Muscles and mobility Flashcards
Types of movement
- Internal (peristalsis, breathing movements, cytoplasmic movements) – sessile organisms
- Whole body movement (locomotion)
Importance of movement for animals
foraging for food, escaping danger, finding a mate, migration
How are marine mammals adapted for swimming (water viscous)?
How are adapted for aqueous life generally?
Adaptations for locomotion include flippers (steering), tail flukes (increase thrust), dorsal fin (stability) and blubber (buoyancy)
1. Streamlining – animals shaped to minimize drag and resistance to motion by being widest near the front, having flippers, flukes and dorsal fin, having a smooth body surface due to even blubber distribution and absence of hind limbs (no hair to reduce friction)
2. Adaptations for periodic breathing between dives – airways can be closed during dives using nostrils or blowhole and they are reinforced with rings of cartilage pr smooth muscle to ensure ventilation can restart quickly after a dive
Functions of a skeleton
- Providing support
- Protection (exo.)
- Metabolic function (blood cell creation, storing vitamins and minerals)
- Anchorage for muscles and levers
Muscle attachment points – biceps and masseter muscle example
leg bones and arm bones
Origin/tip is where the muscle starts
Insertion is where it ends – it is located on the bone which the muscle moves by contracting or relaxing
Fulcrum or pivot point is the fixed point of a lever (joint)

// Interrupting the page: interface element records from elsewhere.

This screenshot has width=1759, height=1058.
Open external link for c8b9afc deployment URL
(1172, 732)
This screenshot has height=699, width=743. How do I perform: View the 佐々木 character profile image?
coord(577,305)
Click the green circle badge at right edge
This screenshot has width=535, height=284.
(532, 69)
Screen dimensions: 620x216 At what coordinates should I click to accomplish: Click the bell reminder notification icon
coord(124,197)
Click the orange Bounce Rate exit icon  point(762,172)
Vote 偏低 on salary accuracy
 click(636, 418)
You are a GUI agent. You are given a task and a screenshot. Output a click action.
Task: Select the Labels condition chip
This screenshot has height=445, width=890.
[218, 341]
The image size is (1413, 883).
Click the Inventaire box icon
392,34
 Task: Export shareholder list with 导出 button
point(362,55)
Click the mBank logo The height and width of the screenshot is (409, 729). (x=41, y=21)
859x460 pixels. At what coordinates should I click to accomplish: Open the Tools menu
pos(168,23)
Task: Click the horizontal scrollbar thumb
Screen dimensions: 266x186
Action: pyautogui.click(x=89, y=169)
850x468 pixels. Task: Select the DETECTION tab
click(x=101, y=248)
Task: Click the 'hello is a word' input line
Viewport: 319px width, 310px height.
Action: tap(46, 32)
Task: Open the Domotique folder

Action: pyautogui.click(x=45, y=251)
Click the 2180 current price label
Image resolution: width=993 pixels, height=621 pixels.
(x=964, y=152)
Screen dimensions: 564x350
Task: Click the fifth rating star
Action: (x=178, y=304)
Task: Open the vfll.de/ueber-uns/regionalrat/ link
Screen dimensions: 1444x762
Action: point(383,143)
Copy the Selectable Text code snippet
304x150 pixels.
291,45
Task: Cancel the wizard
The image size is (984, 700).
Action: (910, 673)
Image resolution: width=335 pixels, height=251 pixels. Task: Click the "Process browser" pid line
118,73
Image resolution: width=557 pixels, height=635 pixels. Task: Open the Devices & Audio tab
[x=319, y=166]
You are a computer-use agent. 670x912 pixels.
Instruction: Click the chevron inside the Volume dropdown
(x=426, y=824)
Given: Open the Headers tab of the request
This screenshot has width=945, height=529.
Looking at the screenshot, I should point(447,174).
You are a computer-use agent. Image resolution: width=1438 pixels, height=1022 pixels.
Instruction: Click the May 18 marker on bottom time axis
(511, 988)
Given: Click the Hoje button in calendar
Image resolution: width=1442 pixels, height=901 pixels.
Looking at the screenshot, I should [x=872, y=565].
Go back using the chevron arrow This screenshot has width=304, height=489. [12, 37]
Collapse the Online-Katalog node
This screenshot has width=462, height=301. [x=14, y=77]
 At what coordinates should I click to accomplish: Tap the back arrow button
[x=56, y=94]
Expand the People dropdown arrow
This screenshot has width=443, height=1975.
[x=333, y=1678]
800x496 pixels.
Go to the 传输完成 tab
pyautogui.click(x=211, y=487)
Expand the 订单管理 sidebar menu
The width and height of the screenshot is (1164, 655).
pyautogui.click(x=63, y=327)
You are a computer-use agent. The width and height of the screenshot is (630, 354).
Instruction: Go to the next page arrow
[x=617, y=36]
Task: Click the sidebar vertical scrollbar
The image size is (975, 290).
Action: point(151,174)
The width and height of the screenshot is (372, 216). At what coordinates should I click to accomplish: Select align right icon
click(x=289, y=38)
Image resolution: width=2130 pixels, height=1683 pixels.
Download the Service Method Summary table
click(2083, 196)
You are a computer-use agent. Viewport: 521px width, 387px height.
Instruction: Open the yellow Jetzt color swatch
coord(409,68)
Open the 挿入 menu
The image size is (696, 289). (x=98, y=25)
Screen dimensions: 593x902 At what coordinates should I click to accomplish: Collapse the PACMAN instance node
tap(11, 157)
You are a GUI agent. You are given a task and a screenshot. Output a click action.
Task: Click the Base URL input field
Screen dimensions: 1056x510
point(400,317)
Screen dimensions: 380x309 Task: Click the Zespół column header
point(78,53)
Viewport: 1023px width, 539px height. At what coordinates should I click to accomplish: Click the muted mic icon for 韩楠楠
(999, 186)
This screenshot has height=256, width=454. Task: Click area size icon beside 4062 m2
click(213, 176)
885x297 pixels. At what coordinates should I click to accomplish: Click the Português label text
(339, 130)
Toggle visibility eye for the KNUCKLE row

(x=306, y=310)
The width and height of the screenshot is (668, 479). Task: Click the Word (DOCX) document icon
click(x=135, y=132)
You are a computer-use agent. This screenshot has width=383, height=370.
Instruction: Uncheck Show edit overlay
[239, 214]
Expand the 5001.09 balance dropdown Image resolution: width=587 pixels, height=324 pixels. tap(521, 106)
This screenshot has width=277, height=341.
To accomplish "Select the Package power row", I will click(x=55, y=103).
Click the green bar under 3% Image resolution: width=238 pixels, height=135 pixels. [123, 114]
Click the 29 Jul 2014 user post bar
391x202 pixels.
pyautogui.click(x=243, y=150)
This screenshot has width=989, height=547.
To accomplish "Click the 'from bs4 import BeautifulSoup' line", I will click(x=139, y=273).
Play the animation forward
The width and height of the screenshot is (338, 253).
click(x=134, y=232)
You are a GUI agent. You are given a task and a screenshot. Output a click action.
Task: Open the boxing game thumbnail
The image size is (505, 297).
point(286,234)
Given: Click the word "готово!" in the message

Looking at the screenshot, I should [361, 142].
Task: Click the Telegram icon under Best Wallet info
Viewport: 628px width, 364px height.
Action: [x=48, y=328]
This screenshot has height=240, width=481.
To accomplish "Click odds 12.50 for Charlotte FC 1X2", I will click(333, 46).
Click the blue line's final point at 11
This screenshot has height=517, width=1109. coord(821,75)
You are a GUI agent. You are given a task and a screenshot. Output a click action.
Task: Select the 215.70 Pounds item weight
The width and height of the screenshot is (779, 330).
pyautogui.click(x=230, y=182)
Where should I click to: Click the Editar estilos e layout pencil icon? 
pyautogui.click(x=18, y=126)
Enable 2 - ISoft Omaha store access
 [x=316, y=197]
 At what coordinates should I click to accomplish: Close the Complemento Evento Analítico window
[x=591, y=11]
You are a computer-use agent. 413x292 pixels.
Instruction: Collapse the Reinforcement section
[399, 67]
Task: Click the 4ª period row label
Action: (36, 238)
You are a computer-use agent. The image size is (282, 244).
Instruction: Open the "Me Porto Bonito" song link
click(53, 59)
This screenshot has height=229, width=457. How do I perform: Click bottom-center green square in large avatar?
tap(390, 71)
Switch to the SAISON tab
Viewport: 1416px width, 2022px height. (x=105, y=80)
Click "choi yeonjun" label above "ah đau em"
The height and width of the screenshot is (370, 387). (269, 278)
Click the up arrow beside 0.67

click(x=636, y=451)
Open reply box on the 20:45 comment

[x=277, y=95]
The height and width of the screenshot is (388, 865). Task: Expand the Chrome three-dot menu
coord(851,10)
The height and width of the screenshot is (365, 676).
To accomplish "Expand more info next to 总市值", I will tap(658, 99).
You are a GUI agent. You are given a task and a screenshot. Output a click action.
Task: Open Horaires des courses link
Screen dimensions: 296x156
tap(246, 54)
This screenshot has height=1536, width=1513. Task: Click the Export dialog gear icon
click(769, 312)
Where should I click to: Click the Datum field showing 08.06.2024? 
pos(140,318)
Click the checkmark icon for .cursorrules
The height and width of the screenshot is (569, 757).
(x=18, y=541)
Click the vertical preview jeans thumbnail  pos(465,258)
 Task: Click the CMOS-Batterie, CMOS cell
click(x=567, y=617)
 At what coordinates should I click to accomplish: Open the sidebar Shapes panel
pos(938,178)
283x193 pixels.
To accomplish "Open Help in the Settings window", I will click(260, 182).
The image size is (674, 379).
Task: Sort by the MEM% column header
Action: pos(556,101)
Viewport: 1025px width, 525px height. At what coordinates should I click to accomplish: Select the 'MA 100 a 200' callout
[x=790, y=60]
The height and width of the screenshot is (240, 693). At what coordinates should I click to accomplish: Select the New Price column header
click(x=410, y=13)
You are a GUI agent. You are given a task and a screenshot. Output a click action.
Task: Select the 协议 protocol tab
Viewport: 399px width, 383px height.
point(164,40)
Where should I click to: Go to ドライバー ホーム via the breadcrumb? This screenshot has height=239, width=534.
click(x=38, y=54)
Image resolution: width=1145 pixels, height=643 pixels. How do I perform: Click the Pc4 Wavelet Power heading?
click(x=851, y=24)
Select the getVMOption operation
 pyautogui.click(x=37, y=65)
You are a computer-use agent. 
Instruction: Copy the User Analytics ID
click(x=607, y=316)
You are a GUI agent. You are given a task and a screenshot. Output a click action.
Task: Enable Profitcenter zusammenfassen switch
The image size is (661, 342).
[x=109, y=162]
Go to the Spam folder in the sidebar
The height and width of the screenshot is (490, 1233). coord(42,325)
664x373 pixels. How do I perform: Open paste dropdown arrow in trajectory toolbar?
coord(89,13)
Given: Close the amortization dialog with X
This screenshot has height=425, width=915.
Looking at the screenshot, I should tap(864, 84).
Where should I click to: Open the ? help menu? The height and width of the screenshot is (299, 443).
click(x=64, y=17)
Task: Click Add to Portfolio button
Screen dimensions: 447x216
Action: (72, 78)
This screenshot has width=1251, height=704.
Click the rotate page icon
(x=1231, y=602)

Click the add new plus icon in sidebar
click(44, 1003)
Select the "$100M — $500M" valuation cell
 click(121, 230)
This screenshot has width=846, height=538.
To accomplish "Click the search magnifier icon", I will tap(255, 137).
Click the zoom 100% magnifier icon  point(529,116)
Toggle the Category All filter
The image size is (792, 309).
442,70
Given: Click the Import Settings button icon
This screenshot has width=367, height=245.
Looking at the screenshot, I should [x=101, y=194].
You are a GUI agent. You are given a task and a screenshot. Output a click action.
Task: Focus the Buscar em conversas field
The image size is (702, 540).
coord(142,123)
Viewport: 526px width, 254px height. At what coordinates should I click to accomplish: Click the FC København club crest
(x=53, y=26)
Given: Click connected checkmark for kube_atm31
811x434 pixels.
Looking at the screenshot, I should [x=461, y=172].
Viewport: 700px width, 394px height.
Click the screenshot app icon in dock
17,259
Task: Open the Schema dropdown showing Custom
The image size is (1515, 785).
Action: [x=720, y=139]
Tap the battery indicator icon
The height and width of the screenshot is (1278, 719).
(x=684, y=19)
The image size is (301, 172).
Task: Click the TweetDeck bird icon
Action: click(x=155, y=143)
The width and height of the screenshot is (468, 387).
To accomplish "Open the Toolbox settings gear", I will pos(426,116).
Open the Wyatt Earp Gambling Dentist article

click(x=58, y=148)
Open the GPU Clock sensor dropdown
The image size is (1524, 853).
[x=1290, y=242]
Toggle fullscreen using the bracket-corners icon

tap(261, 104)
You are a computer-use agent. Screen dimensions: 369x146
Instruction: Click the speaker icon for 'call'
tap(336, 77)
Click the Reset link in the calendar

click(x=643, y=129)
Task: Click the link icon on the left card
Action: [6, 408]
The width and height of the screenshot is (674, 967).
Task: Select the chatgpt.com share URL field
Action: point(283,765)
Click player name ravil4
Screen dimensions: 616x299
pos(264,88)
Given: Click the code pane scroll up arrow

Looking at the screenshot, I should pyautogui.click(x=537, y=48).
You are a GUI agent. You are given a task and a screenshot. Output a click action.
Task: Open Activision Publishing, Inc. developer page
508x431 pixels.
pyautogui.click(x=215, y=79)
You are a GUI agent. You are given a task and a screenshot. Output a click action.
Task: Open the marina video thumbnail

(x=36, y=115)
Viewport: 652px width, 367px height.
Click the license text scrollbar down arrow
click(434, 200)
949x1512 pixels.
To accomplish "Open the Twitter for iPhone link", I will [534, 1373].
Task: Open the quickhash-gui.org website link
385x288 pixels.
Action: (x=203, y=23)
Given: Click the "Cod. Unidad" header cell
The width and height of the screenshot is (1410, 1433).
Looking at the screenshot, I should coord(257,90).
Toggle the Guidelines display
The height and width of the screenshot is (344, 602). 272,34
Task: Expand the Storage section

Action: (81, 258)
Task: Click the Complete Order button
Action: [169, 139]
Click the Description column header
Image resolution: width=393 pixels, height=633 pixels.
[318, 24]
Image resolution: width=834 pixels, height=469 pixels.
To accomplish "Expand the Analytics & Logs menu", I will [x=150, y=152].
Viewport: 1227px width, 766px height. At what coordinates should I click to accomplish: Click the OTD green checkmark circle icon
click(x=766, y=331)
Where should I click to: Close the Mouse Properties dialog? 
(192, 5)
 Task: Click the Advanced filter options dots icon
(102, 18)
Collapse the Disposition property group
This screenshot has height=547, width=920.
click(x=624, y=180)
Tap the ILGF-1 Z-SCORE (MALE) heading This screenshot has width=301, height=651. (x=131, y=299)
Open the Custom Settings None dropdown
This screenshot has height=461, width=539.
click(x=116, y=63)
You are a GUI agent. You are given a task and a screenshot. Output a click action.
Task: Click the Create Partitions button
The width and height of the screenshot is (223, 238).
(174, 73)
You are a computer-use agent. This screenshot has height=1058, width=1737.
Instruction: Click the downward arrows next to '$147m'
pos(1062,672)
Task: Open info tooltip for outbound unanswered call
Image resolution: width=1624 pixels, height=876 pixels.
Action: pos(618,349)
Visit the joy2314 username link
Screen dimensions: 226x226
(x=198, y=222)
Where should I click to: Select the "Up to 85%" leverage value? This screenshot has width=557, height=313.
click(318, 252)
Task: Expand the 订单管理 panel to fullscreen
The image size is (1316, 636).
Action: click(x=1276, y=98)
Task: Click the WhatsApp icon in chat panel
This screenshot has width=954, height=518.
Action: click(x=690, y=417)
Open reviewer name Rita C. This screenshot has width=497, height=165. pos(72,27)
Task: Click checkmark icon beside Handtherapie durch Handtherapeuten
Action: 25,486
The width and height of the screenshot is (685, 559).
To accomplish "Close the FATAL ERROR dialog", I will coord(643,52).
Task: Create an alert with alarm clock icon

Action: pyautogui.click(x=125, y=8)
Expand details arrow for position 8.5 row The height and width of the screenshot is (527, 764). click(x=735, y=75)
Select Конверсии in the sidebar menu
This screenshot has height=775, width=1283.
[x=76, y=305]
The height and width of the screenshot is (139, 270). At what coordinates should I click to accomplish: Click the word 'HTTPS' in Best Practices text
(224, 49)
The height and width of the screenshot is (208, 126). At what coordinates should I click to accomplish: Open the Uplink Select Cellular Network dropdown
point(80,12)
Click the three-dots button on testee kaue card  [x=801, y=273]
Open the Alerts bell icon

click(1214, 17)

biceps: origin on the humerus bone and insertion on the radius. Pivot point is the elbow
masseter muscle: origin on cheek bone and insertion on jawbone
Femur: tibia and fibula, humerus: radius and ulna
Anatomy of the muscle-skeletal system and the structures’ functions:
1) Skeletal/striated muscle – elongated, spindle-shaped; surrounded by a membrane which forms tendons at its ends
2) Tendons – attach bones to muscles, (relatively) non-elastic structure which transmits the contractile force of muscles to the bone
3) Synovial fluid – fluid inside the synovial joint (self-lubricating joints) that prevents friction by being incompressible – the fluid contains nutrients and supplies them to the cartilage as well as receives waste products from it because the cartilage doesn’t have its own blood supply (the fluid has to be regularly exchanged)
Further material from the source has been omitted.